- **WHAT TO PRODUCE**: Every line from the one with "Click the forward navigation chevron" to the one with "Click Upper Body", including those two, is to be copied exactly; all other lines of the entries below are left out.
====== GIVEN INFORMATION ======
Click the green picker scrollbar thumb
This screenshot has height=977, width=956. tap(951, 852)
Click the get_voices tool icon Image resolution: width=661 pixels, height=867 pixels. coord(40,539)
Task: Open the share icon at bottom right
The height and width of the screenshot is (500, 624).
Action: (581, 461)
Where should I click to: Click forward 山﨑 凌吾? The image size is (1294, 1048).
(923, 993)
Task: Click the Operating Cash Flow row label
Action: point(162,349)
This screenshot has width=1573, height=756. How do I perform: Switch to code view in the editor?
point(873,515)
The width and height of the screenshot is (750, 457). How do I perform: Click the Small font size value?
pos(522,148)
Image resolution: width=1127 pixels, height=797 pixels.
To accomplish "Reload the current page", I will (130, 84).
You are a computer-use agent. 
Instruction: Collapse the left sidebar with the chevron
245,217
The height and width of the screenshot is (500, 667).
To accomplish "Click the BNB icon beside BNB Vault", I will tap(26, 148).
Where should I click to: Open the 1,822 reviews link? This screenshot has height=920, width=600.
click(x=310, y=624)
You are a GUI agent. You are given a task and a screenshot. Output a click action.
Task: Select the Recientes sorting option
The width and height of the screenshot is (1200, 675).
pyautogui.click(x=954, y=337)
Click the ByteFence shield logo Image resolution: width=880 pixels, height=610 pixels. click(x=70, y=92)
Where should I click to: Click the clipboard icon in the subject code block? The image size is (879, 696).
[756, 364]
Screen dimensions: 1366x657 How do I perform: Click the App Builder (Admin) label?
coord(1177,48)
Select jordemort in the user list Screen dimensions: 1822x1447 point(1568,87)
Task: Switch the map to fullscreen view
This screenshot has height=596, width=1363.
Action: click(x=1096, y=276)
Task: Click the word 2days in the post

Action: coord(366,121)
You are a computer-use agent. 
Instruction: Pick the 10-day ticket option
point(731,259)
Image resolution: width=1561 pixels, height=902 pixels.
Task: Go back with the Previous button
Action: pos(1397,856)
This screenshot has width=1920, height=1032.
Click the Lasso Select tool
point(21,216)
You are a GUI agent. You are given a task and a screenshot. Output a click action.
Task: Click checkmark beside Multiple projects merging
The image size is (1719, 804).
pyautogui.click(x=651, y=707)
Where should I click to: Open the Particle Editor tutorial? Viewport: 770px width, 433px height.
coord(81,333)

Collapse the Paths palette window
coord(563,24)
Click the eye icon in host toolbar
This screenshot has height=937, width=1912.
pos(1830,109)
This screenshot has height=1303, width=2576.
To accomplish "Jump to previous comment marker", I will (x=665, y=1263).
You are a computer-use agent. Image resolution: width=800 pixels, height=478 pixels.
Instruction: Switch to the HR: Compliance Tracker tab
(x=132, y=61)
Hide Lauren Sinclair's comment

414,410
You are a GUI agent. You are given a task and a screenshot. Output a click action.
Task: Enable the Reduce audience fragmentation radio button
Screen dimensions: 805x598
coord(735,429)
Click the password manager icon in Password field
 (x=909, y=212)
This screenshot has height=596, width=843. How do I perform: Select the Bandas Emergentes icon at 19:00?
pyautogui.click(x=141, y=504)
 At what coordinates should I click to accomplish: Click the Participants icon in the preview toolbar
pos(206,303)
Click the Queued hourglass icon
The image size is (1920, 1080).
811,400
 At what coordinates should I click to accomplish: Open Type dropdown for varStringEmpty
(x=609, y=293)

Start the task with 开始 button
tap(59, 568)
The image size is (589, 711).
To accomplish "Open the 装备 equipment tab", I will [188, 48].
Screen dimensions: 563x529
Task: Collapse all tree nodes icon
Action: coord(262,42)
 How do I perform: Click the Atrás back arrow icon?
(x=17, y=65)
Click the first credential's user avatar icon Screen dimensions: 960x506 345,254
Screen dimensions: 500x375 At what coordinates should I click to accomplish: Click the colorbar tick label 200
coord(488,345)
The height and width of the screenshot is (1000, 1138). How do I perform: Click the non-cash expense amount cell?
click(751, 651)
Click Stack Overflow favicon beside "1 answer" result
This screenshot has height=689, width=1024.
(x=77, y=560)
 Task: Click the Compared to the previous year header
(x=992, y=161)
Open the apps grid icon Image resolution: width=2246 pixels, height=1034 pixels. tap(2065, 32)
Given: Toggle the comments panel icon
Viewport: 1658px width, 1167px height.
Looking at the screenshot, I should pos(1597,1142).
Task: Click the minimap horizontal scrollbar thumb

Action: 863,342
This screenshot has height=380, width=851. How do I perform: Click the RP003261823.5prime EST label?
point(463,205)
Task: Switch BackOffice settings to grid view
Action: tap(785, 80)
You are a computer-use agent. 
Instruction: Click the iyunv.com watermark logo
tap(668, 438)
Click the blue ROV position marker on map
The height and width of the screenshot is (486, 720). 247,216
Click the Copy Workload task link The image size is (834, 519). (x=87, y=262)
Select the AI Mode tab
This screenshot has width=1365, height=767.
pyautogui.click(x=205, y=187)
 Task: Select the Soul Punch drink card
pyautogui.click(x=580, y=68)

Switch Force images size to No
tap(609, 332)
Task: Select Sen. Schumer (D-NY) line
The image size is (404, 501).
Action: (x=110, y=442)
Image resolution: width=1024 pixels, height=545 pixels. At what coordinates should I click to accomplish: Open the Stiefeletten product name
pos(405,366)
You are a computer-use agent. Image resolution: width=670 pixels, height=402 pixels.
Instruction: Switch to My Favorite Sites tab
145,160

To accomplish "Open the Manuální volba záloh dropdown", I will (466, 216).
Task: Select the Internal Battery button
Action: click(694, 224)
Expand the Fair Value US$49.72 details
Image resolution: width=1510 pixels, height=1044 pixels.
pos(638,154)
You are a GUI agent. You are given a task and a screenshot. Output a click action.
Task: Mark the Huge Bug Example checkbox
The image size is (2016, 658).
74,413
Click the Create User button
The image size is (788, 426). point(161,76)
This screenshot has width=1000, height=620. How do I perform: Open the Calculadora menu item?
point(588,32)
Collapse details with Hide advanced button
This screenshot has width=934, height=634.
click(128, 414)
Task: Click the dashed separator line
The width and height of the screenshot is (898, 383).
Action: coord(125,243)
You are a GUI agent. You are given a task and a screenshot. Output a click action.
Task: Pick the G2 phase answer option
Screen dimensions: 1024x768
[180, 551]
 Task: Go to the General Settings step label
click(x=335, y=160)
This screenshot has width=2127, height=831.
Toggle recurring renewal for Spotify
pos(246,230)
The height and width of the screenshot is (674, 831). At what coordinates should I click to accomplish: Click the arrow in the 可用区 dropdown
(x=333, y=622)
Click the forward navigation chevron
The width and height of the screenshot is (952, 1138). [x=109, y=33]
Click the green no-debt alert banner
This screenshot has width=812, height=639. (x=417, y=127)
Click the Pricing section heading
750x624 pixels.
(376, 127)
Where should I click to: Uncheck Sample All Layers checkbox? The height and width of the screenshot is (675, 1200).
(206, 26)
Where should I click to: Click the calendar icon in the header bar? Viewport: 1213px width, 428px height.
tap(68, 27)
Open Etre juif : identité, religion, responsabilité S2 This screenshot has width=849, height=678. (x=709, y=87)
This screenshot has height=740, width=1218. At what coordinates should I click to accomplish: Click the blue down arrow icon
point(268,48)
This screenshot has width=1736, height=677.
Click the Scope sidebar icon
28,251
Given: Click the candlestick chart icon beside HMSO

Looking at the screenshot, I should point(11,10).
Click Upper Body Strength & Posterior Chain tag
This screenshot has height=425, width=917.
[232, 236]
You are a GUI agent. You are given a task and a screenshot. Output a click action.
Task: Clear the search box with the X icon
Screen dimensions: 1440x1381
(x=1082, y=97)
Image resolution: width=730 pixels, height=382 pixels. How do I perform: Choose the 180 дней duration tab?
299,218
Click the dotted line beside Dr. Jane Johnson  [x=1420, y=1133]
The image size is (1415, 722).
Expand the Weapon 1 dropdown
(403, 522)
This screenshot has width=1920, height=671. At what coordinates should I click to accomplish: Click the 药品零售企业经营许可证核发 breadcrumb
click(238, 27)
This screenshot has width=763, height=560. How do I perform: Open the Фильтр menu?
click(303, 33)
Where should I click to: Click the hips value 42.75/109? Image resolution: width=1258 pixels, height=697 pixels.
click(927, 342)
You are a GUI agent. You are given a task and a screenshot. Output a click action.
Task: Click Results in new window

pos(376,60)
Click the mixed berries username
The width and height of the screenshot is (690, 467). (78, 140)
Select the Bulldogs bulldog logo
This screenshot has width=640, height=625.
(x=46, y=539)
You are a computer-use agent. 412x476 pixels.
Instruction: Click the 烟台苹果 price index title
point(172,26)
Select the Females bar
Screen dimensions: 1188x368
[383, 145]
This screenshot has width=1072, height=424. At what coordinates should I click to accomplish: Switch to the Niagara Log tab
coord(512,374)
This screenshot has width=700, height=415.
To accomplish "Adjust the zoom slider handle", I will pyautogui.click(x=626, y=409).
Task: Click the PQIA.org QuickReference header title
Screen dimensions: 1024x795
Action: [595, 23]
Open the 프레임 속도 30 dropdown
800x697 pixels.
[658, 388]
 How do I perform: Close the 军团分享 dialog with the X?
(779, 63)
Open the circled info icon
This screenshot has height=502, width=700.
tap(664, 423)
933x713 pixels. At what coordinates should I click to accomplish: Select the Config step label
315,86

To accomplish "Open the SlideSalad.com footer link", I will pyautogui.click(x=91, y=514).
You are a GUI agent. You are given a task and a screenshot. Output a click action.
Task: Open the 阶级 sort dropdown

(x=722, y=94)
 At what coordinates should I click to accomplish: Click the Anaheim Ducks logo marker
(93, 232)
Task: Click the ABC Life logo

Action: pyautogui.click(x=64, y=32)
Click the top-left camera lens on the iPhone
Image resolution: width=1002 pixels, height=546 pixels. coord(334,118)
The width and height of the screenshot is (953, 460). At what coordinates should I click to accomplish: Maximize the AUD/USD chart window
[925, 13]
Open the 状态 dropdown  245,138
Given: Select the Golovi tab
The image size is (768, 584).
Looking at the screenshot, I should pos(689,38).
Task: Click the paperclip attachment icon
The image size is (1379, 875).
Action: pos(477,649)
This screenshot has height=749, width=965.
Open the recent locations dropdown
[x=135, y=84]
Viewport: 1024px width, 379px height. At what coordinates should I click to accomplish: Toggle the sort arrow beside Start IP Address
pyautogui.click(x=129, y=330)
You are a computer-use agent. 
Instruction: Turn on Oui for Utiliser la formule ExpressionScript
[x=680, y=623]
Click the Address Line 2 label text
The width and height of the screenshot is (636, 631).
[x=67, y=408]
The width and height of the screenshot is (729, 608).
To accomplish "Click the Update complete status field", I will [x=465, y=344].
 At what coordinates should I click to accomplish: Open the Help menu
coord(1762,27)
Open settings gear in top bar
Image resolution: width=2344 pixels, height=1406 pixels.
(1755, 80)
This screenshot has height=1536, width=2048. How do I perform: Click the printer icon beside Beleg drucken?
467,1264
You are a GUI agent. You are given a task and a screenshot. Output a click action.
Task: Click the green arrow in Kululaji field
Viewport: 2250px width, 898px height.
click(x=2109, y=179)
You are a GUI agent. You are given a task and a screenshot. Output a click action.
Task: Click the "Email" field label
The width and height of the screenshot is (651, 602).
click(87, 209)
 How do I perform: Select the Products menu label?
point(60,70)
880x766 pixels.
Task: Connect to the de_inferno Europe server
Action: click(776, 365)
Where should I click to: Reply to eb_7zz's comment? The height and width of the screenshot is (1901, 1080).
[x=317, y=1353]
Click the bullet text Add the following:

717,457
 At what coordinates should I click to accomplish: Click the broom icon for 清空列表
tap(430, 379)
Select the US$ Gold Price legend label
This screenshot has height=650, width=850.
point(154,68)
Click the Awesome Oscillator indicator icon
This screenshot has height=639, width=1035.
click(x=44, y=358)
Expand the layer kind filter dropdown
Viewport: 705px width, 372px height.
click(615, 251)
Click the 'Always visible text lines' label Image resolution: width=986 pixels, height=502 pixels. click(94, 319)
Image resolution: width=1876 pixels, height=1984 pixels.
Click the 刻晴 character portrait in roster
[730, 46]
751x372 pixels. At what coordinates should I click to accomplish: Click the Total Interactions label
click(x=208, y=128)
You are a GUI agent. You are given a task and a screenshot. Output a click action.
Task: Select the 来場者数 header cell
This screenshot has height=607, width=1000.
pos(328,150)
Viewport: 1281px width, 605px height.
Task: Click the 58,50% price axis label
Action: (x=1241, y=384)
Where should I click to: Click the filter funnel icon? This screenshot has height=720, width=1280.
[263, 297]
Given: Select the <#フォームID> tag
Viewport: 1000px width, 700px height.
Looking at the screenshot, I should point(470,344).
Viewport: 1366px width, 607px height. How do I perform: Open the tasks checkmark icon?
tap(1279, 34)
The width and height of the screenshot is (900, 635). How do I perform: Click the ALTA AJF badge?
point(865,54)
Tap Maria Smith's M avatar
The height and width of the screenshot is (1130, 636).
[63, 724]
======
- **EXPECTED ANSWER**:
Click the forward navigation chevron
The width and height of the screenshot is (952, 1138). [x=109, y=33]
Click the green no-debt alert banner
This screenshot has width=812, height=639. (x=417, y=127)
Click the Pricing section heading
750x624 pixels.
(376, 127)
Where should I click to: Uncheck Sample All Layers checkbox? The height and width of the screenshot is (675, 1200).
(206, 26)
Where should I click to: Click the calendar icon in the header bar? Viewport: 1213px width, 428px height.
tap(68, 27)
Open Etre juif : identité, religion, responsabilité S2 This screenshot has width=849, height=678. (x=709, y=87)
This screenshot has height=740, width=1218. At what coordinates should I click to accomplish: Click the blue down arrow icon
point(268,48)
This screenshot has width=1736, height=677.
Click the Scope sidebar icon
28,251
Given: Click the candlestick chart icon beside HMSO

Looking at the screenshot, I should point(11,10).
Click Upper Body Strength & Posterior Chain tag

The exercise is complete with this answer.